Plaintiff's have indicated that the managing employees in question were key employees and that they managed to acquire the knowledge that Household was guilty of predatory lending practices and misstatements. Plaintiff's contend that because the Committee members knew of the practices that the investments made were imprudent. This is sufficient to state a claim. Defendants' assertions that Plaintiff's have not explained exactly what each Defendant did wrong, how they acquired the information, and how they improperly used the information are premature at this juncture. Defendants improperly seek to require the same type of detail in regards to Count I required under Federal Rule of Civil Procedure 9(b) for fraud claims. See Uni*Quality, Inc. v. Infotronx, Inc., 974 F.2d 918, 923 (7" Cir. 1992) (explaining that the Rule 9(b) particularity requirement requires a plaintiff to plead the "'who, what, when, and where' of the alleged fraud."). Plaintiff's' allegations are sufficient to withstand a motion to dismiss under the notice pleading standard.

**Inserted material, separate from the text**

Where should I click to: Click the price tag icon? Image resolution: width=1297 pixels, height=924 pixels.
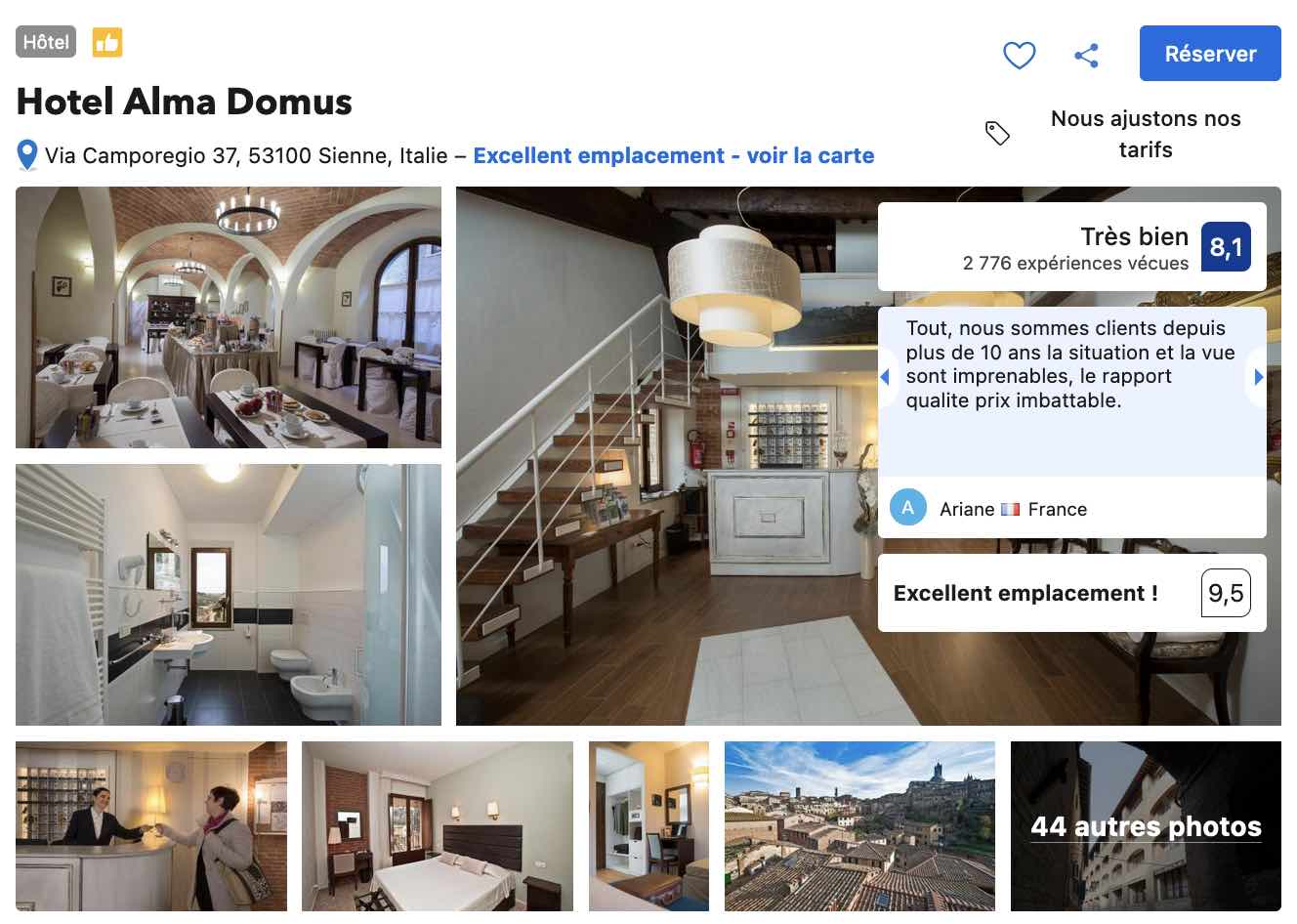pyautogui.click(x=997, y=134)
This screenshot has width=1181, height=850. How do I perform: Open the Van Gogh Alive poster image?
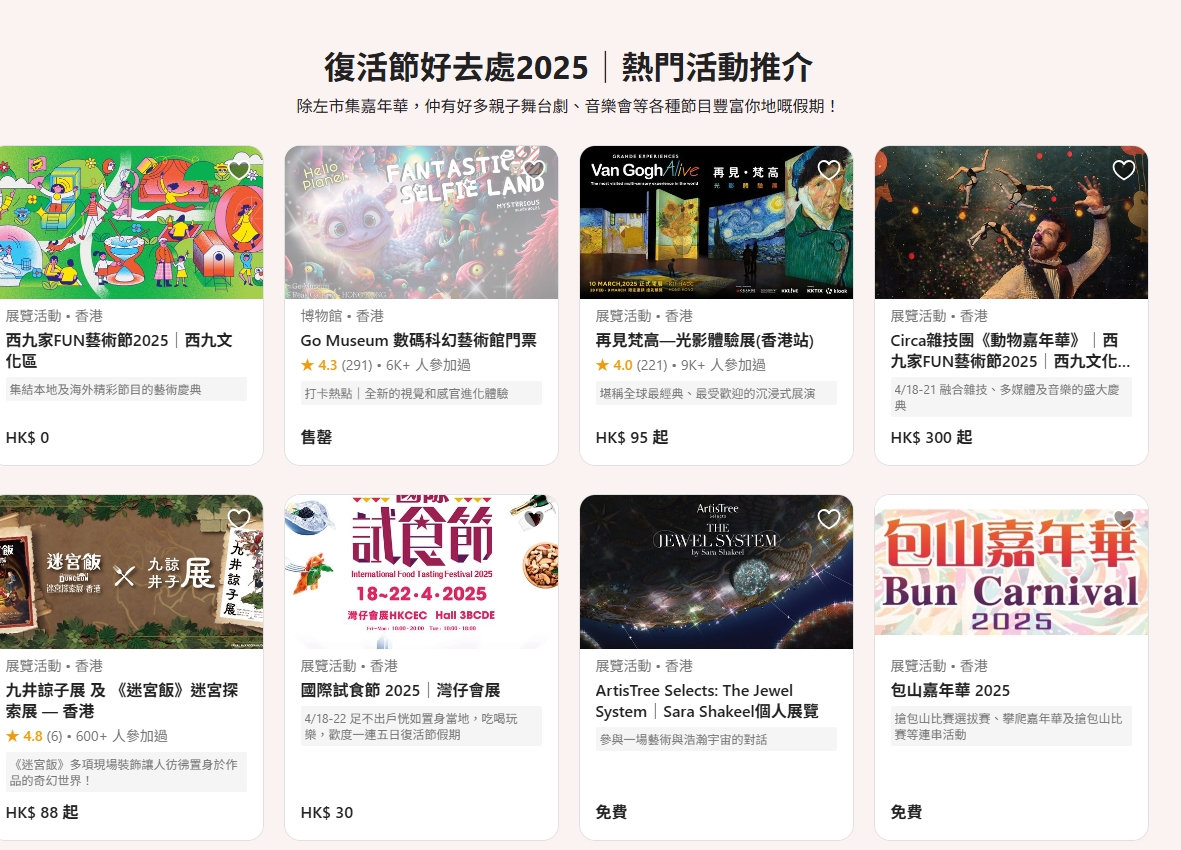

B. Discretion of Committee to Alter Investments

Defendants also claim that Count I cannot state a claim because even if the alleged key employees were aware of the Household practices, the Committee members had no discretion under the Plan to choose not to invest in Household stock. Defendants' argument in this regard is unconvincing. No section in ERISA would be read to require fiduciaries to make investments for a plan if the fiduciary has information that shows that the investment is a poor one. Plaintiffs correctly point out that ERISA states explicitly that fiduciaries are required to act "in accordance with the documents and instruments governing the plan insofar as such documents and instruments are consistent with the provisions of this subchapter and subchapter III of this chapter." 29 U.S.C.A. § 1104(a)(1)(D). A fiduciary is required to discharge his or her duties "with the care, skill, prudence, and diligence under the circumstances then prevailing that a prudent man acting in a like capacity and familiar with such matters would use in the conduct of an enterprise of a like character and with like aims. . . ." 29 U.S.C.A. § 1104(a)(1)(B). Thus the Committee Defendants cannot hide behind the provisions of the Plan. See Central States, Southeast and Southwest Areas Pension Fund v. Central Transport, Inc., 472 U.S. 559, 568 (1985) (stating that "trust documents cannot excuse trustees from their duties under ERISA, and that trust documents must generally be construed in light of ERISA's policies"). C. Failure to Take Illegal Actions

Defendants also assert that Count I fails to state a claim because even if the Committee Defendants knew of the alleged unlawful practices by Household, Defendant Committee Defendants were prohibited under federal securities law from trading based upon non-public information. Plaintiffs argue that at a minimum the Committee Defendants could have notified the appropriate regulatory agencies of the misstatements by Household, refrained from further investment in Household stocks, or made a public announcement regarding Household's conduct. We are not convinced that such actions could be required of the Committee Defendants. Had the Committee Defendants done either of the first two alternatives it is possible that the ultimate result would be that the public would learn of or suspect the improper conduct by Household which would generally be the same result as the third alternative. It is possible that had the Committee Defendants followed the suggested conduct they would simply have accelerated the demise of the Household stock held by the fund. Their duty as fiduciaries was to prevent such losses. However, it is not conclusive from the facts before us whether or not the Committee Defendants had viable alternatives that they could have taken. At this stage of the proceedings it is not the burden of Plaintiffs to address all of the potential counter-arguments by Defendants in the complaint. We find that Defendants' arguments on this issue are premature and deny the motion to dismiss Count I to the extent that it contains a claim of imprudent management of the Plan assets. Conley, 355 U.S. at 45-46 (stating that the allegations of a complaint should not be dismissed for a failure to state a claim "unless it appears beyond doubt that the plaintiff can prove no set of facts in support of his claim which would entitle him to relief.").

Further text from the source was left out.